También tengo miedo a ponerme enferma yo, por eso me sube mucho la ansiedad bajar al súper y voy a la carrera. Muchos días voy tan rápido que me dejo casi todo, entre lo que no encuentro y lo que directamente olvido de mi lista. Desde enero hasta muy avanzado febrero, casi diría que marzo, he estado con mucha tos, un dolor de cabeza salvaje, un cansancio extremo y, en general, un decaimiento como en mi vida. Me duró muchísimo, pero en todo el proceso no tuve ni gota de fiebre y era demasiado pronto para pensar que me había contagiado de esto que nos tiene prisioneros. No falte al trabajo ni un día y, por supuesto, no dejé ninguna de mis tareas sin hacer, salvo promocionar una noche La colina del almendro, la única vez que la impotencia por cómo me sentía me empujó a pedir ayuda en las redes. No paré porque yo no me lo puedo permitir y tampoco se me permite. Siempre que digo que estoy mal, exagero y son excusas. Así que, es verdad que a veces me quejo, al aire, porque me da igual hacerlo a alguien, pero nunca paro. Por eso me da miedo contagiarme, porque tendré que seguir en pie.
Pero bueno, qué más da.
¿Parezco pesimista?
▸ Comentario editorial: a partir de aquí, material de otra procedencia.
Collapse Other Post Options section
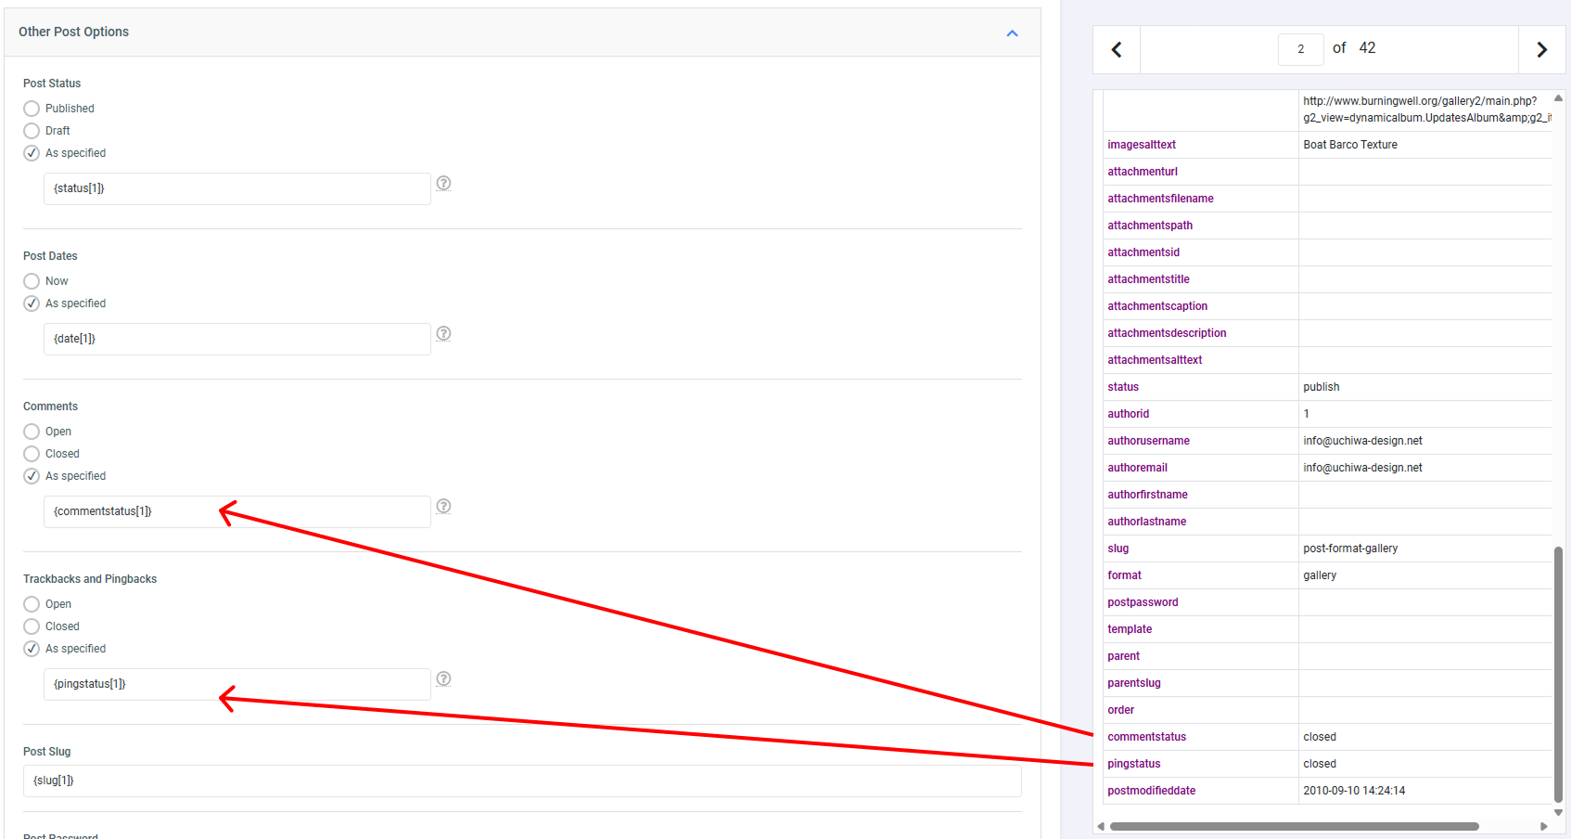1571x839 pixels. coord(1012,32)
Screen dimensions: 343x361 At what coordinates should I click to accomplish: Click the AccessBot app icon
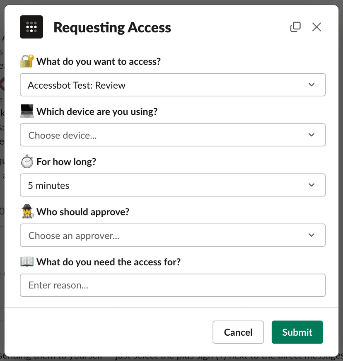[31, 27]
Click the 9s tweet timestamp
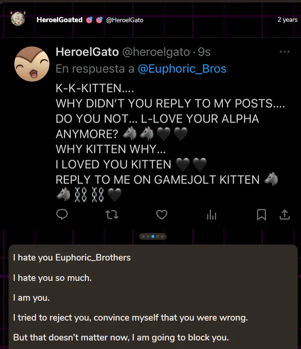 click(204, 52)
Igual porque esta semana han muerto personas a las que apreciaba y no tengo el ánimo muy allá, porque cuando los lazos de afecto que tienes son tan reducidos te duelen los que se desanudan para siempre.
No sé, sigo estando cansada de esto, muy cansada físicamente.
Me voy a hacer la comida, no me queda más remedio que seguir.